§ PROVIDED ENTRIES
· · · · · · ·

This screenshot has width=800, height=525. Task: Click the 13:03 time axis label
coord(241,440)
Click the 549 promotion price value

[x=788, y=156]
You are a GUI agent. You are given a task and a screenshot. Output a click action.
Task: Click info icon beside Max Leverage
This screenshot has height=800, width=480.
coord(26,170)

· · · · · · ·

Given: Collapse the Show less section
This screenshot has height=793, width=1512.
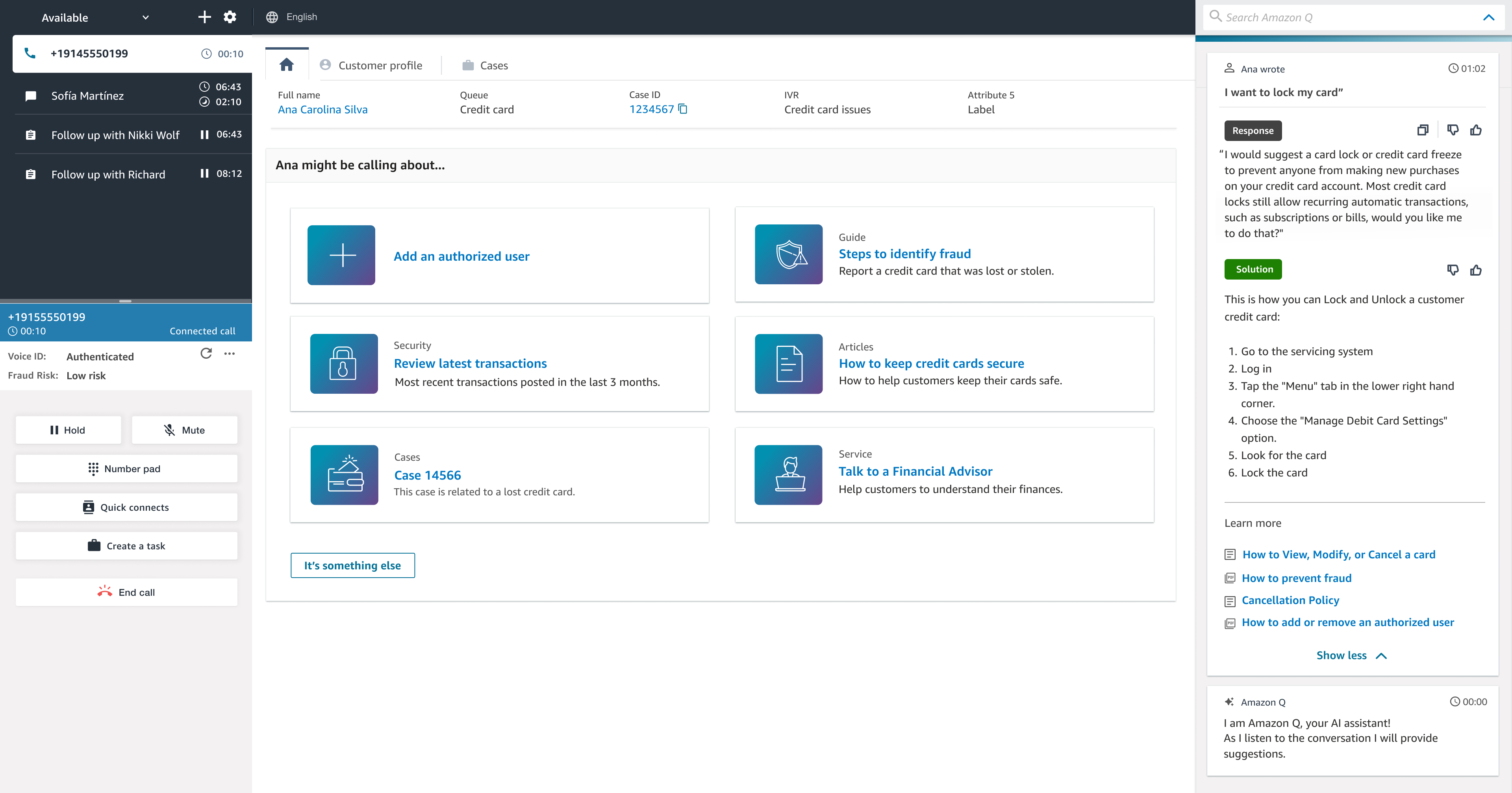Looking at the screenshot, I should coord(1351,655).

· · · · · · ·

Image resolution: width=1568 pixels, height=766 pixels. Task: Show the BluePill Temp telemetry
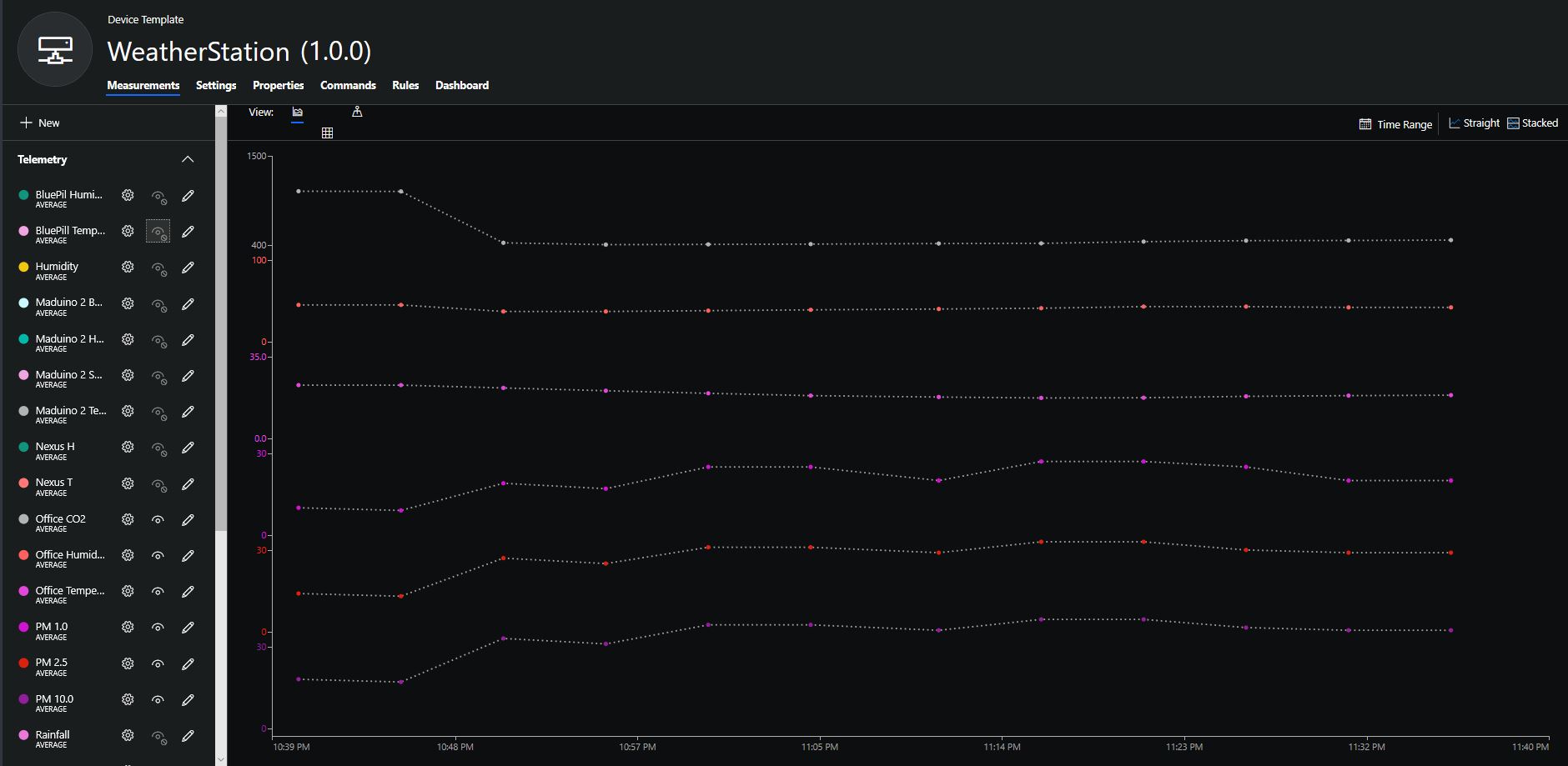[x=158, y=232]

· · · · · · ·

§ TASK DIRECTIONS
Set down, exactly as they stand above, the lines starting with the line with "This screenshot has width=800, height=525." and going on through the line with "Task: Click info icon beside Max Leverage", and no others.

§ RESPONSE FOR THIS EXERCISE
This screenshot has width=800, height=525. Task: Click the 13:03 time axis label
coord(241,440)
Click the 549 promotion price value

[x=788, y=156]
You are a GUI agent. You are given a task and a screenshot. Output a click action.
Task: Click info icon beside Max Leverage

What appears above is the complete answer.